Werner machte als Dramatiker Furore, obwohl seine Dramen mit den technischen Mitteln jener Zeit kaum aufführbar waren, eher langen und riesigen Opern glichen, wie sie dann Wagner gegen Ende des 19. Jahrhunderts auf die Bühne bringen sollte. Das Stück, für das er heute noch bekannt ist, Der verundzwanzigste Februar, ist mit seiner straffen Handlung und dem wenigen Personal, das es benötigt, eine Ausnahme in seinem Werk – geschaffen für Goethe und das Weimarer Theater, als Werner noch irgendwie hoffte, dort unterzukommen. (Denn auch das ist typisch für Werner: Er hat kaum konkrete Pläne für seine Zukunft; und wenn er welche hat, scheitern sie meist.)

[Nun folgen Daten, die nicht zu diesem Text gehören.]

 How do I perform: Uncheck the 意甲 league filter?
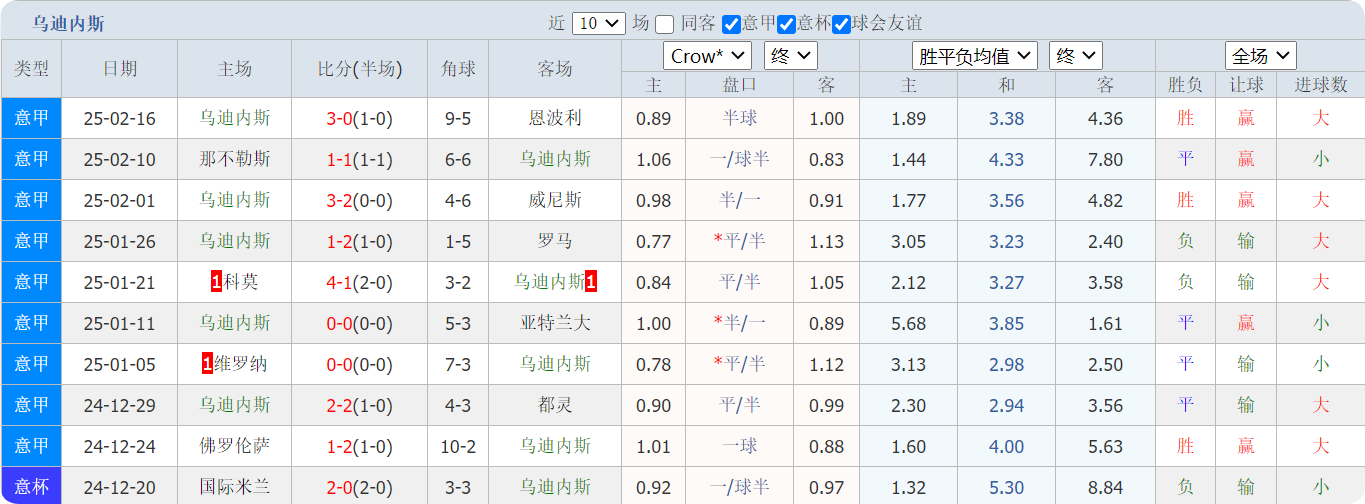[x=732, y=24]

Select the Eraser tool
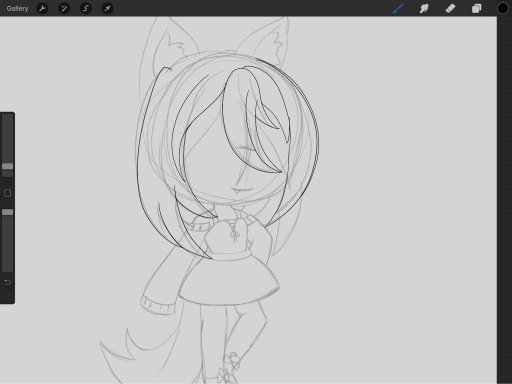point(450,8)
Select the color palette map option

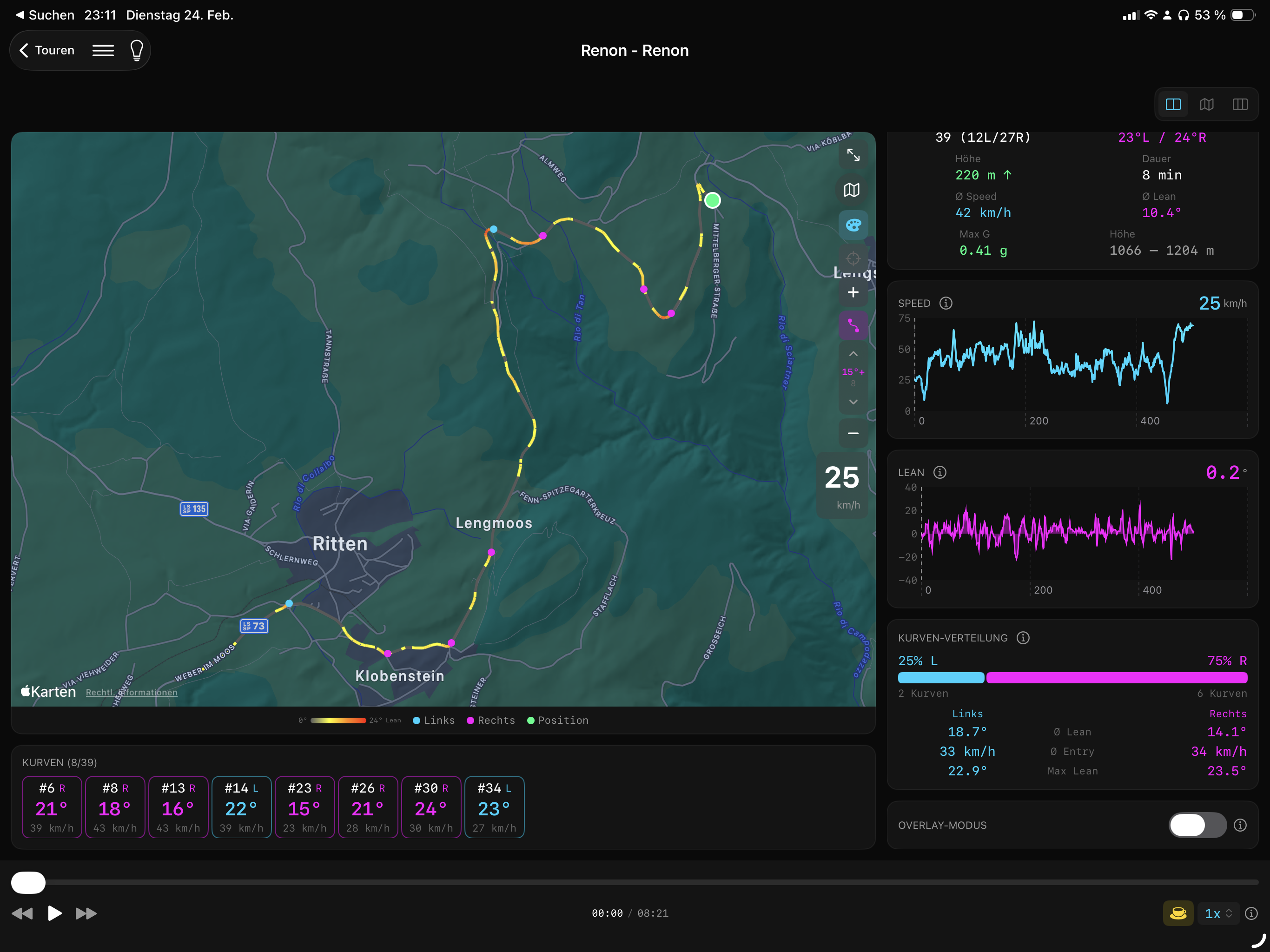(853, 225)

Werner war Freimaurer, was ihm an vielen Orten die Türen öffnete. Aber auch unter Maurern hatte er keine eigentlichen Freunde. Werner war eine Zeitlang ein berühmter Autor. Aber er konnte seine Bekanntheit weder in reelle noch in ideelle Münze umsetzen. Werner war … aber … – dieses Muster zieht sich durch sein Leben.

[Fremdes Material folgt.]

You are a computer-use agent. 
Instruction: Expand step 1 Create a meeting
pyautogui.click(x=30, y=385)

Günter de Bruyns Biografie nimmt diese Zerrissenheit Werners zum Leitfaden und folgt ihm durch die Mäander seines Lebens. Der Ostpreusse gehört nicht zu den ganz Grossen der deutschen Literatur, und viele kennen ihn schon gar nicht mehr; aber eine Beschäftigung mit ihm lohnt sich – vielleicht mehr als eine Beschäftigung mit seinem Werk. Und die kleine, aber feine Biografie de Bruyns kann ich dafür nur empfehlen.


Günter de Bruyn: Sünder und Heiliger. Das ungewöhnliche Leben des Dichters Zacharias Werner. Frankfurt: Fischer, 2016.